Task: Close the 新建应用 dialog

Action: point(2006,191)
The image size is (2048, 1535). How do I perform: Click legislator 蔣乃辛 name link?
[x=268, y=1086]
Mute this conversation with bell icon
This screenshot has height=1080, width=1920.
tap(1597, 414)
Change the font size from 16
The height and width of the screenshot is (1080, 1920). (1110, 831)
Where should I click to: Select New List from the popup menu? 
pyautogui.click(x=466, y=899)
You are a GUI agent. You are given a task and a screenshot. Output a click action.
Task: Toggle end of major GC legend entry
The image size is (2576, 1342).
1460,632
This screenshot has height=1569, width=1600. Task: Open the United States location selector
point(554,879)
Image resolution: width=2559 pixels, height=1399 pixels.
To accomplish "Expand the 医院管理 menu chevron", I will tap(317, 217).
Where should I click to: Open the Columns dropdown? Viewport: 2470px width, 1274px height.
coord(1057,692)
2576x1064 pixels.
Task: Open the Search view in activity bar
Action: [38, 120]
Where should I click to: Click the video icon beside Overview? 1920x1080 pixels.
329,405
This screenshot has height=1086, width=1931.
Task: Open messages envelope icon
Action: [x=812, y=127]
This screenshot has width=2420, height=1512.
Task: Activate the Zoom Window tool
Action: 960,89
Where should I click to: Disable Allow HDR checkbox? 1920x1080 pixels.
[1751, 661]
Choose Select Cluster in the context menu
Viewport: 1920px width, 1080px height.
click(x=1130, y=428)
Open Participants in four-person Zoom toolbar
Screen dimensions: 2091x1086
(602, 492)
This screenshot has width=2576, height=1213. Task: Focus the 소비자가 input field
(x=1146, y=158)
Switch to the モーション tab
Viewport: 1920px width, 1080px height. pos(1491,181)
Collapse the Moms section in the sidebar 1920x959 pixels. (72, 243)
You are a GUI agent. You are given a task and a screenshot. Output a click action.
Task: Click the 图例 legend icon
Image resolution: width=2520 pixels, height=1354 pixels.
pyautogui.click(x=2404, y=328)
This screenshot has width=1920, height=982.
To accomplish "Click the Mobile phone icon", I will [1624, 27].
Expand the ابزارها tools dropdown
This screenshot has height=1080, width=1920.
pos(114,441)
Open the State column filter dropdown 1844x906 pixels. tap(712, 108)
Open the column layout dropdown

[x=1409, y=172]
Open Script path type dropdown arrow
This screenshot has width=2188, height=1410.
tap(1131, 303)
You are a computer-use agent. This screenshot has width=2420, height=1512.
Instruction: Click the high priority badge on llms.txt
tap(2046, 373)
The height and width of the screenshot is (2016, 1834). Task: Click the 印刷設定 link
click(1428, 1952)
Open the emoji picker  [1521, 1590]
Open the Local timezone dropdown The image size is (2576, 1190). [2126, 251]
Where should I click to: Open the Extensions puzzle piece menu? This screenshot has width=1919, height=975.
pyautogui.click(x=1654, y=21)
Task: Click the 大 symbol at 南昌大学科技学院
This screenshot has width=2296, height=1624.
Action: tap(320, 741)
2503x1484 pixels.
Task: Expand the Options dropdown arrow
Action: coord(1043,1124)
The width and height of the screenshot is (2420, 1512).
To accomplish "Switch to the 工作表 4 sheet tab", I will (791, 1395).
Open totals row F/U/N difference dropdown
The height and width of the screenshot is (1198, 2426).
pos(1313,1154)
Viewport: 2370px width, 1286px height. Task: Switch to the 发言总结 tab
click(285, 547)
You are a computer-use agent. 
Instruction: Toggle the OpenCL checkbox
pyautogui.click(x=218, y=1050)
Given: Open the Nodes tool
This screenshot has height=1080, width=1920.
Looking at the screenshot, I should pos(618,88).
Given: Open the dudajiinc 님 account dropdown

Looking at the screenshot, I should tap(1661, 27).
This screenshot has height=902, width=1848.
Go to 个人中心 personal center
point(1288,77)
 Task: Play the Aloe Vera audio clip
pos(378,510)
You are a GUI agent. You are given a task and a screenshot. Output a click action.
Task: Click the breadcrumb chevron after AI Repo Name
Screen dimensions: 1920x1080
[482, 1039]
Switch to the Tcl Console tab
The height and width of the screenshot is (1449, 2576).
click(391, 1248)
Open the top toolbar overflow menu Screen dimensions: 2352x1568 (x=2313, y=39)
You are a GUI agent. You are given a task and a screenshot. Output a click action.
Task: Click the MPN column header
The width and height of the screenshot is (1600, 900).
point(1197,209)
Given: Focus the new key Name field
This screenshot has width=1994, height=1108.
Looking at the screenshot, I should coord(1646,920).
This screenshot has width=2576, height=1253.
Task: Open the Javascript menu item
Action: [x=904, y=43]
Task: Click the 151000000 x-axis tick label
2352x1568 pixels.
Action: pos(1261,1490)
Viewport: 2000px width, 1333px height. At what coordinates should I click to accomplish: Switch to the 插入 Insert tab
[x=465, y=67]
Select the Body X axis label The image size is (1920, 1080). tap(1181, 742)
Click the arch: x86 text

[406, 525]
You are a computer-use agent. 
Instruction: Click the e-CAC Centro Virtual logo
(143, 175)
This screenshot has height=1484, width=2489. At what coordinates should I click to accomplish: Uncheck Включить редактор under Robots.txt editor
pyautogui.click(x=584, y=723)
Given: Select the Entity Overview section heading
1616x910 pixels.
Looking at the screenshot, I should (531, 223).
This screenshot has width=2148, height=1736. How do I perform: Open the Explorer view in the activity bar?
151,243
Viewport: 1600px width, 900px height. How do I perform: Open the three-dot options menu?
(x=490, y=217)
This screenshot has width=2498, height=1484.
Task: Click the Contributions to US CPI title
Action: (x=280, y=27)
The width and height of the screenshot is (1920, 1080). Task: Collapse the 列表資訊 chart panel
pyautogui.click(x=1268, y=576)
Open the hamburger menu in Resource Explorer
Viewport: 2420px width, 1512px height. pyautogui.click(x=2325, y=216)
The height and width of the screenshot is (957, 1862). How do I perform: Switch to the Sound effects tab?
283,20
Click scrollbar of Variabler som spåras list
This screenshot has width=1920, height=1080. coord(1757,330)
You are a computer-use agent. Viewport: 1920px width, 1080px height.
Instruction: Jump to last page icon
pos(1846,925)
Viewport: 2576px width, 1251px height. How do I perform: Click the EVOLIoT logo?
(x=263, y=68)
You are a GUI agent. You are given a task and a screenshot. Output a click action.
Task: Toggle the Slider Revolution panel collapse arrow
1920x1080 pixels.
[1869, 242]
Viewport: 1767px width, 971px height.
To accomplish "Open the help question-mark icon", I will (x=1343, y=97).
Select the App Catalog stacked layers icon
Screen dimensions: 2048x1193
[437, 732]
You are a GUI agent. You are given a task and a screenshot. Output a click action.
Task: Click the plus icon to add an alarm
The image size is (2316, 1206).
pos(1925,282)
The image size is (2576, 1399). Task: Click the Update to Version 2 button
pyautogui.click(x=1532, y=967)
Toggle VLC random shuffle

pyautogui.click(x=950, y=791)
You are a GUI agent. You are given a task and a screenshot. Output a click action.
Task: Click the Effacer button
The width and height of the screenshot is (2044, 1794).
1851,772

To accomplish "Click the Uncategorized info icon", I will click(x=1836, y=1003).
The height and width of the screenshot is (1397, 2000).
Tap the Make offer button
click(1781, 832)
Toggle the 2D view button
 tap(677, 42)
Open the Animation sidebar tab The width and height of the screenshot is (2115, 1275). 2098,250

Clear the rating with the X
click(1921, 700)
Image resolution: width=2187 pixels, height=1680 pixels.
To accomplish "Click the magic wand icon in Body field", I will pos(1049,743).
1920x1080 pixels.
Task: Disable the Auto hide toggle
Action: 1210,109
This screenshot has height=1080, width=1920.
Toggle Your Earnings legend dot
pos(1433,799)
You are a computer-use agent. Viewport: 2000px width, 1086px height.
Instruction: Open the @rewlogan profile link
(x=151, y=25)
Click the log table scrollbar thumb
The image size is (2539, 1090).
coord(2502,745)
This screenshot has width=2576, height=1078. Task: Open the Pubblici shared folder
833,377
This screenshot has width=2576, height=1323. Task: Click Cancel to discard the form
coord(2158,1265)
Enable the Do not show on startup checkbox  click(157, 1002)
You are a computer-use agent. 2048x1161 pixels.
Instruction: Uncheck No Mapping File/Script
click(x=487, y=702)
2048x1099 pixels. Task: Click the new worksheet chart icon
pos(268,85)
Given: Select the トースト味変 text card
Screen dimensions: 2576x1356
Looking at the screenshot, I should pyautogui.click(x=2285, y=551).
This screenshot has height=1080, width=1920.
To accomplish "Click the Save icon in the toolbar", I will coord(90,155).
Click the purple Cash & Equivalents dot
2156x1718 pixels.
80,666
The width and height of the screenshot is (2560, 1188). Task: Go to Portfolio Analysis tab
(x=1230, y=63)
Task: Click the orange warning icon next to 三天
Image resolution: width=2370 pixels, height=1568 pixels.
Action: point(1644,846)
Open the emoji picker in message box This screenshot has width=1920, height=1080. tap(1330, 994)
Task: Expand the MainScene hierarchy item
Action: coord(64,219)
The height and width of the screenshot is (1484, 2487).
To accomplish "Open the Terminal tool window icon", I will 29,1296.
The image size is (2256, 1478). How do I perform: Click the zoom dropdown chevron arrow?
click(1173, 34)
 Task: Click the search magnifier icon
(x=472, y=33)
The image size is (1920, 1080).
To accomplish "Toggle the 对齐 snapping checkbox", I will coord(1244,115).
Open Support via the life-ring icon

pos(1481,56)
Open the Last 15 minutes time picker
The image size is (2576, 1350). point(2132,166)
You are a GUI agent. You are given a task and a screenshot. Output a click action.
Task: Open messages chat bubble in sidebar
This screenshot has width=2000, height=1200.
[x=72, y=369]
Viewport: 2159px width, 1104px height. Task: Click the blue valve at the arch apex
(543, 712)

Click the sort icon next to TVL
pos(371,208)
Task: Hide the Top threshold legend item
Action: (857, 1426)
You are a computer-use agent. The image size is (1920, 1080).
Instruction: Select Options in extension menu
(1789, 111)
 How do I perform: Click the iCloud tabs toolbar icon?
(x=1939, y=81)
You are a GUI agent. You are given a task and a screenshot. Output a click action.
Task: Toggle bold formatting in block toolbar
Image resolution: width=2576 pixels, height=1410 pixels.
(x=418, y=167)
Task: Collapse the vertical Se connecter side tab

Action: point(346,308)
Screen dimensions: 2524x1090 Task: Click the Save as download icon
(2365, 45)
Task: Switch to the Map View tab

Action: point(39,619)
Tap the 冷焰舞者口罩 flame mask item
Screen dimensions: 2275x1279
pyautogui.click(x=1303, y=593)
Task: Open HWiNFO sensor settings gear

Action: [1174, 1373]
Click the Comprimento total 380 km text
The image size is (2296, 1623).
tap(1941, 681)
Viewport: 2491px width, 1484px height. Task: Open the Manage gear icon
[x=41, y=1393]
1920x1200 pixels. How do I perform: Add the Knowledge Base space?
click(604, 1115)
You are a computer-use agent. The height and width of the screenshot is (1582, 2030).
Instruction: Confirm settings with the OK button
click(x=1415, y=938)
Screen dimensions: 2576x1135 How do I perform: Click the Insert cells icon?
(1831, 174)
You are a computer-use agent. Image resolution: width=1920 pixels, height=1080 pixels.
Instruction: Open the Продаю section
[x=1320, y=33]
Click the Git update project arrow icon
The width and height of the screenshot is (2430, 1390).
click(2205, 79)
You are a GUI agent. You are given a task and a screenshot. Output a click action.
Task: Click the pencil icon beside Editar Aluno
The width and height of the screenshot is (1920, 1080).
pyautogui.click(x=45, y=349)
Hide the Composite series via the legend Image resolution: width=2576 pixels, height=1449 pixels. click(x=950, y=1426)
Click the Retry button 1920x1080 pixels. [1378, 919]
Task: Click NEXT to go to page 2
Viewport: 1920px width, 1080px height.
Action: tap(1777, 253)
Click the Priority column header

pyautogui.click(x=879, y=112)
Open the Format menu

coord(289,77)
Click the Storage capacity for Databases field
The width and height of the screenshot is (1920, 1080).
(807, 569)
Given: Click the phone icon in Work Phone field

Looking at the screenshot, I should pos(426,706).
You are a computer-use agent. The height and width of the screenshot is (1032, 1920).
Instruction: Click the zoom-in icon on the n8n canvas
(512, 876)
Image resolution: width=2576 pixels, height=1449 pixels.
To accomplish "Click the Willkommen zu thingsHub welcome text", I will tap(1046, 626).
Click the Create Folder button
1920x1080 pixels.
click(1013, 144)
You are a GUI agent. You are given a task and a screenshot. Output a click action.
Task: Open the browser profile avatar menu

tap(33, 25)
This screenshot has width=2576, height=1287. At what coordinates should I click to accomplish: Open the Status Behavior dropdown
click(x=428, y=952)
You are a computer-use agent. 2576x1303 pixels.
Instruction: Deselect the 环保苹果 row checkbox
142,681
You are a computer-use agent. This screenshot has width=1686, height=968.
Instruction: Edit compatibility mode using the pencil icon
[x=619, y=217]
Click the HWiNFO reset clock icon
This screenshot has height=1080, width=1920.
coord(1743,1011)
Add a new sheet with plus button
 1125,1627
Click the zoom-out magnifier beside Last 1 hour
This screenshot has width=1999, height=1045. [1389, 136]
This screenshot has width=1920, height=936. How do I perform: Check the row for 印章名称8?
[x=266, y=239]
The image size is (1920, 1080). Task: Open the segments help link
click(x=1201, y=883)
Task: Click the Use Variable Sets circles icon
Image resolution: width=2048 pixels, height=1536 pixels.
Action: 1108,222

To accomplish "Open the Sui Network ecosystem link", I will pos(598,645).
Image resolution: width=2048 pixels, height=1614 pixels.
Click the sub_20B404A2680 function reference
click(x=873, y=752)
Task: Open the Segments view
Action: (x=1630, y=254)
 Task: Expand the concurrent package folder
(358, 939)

» WORK TO BE COMPLETED
Wherever a line above contains "computer", copy that line.

» FINAL ANSWER
You are a computer-use agent. This screenshot has width=2420, height=1512.
You are a computer-use agent. 
You are a computer-use agent. 
You are a computer-use agent. Viewport: 1920px width, 1080px height.
You are a computer-use agent. Viewport: 2000px width, 1086px height.
You are a computer-use agent. 2048x1161 pixels.
You are a computer-use agent. The image size is (1920, 1080).
You are a computer-use agent. The height and width of the screenshot is (1582, 2030).
You are a computer-use agent. Image resolution: width=1920 pixels, height=1080 pixels.
You are a computer-use agent. The height and width of the screenshot is (1032, 1920).
You are a computer-use agent. 2576x1303 pixels.
You are a computer-use agent. This screenshot has width=1686, height=968.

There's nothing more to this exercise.